**STATED EXERCISE**
Rewrite the records from their first line through the line containing "(x=775, y=252)", and nothing beyond that line. Multiply each coordinate in the answers by 0.25 and round to the nearest whole number, rounding halves up, while leaving the requests and all their numbers unchanged.

**MATERIAL FOR THIS EXERCISE**

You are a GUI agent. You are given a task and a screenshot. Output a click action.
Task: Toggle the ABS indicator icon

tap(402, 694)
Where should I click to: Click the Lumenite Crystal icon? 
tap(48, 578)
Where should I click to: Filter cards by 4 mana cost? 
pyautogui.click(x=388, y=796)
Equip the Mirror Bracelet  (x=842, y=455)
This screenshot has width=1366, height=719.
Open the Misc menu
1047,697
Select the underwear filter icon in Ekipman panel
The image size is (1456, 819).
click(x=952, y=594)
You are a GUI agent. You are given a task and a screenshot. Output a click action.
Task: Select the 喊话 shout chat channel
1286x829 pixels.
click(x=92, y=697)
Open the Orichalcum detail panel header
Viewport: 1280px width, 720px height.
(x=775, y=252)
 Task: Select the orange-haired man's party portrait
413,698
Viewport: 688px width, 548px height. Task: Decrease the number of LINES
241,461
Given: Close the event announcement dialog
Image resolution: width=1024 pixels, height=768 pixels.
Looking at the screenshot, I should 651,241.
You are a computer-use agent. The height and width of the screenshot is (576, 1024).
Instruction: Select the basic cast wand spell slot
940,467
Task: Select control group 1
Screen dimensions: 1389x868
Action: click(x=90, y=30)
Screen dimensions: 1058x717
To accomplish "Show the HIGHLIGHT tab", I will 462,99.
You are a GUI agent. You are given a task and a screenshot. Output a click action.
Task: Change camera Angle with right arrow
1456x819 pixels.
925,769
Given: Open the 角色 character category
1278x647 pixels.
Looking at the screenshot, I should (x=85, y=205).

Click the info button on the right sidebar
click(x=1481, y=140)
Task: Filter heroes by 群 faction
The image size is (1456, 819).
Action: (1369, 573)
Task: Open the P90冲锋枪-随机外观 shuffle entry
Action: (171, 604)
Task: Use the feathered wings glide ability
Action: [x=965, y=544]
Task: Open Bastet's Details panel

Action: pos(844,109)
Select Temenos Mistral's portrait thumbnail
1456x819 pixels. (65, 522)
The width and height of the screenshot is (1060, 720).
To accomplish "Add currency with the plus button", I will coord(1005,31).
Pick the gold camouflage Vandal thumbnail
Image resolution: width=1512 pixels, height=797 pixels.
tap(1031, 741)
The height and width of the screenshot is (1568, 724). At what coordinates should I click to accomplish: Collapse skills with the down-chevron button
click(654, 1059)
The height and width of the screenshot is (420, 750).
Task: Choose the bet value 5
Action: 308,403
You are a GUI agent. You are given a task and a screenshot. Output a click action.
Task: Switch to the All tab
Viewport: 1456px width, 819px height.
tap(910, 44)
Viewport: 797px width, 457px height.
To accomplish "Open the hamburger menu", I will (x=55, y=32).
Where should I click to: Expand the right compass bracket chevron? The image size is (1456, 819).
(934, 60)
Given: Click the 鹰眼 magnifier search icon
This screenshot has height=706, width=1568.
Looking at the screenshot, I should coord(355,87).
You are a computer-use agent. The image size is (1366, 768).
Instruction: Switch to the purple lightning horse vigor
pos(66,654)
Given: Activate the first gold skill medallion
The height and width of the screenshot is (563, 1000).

**FINISHED TASK**
You are a GUI agent. You are given a task and a screenshot. Output a click action.
Task: Toggle the ABS indicator icon

tap(101, 174)
Where should I click to: Click the Lumenite Crystal icon? 
tap(12, 145)
Where should I click to: Filter cards by 4 mana cost? 
pyautogui.click(x=97, y=199)
Equip the Mirror Bracelet  (x=211, y=114)
This screenshot has width=1366, height=719.
Open the Misc menu
262,174
Select the underwear filter icon in Ekipman panel
The image size is (1456, 819).
click(x=238, y=149)
You are a GUI agent. You are given a task and a screenshot. Output a click action.
Task: Select the 喊话 shout chat channel
1286x829 pixels.
click(x=23, y=174)
Open the Orichalcum detail panel header
Viewport: 1280px width, 720px height.
(x=194, y=63)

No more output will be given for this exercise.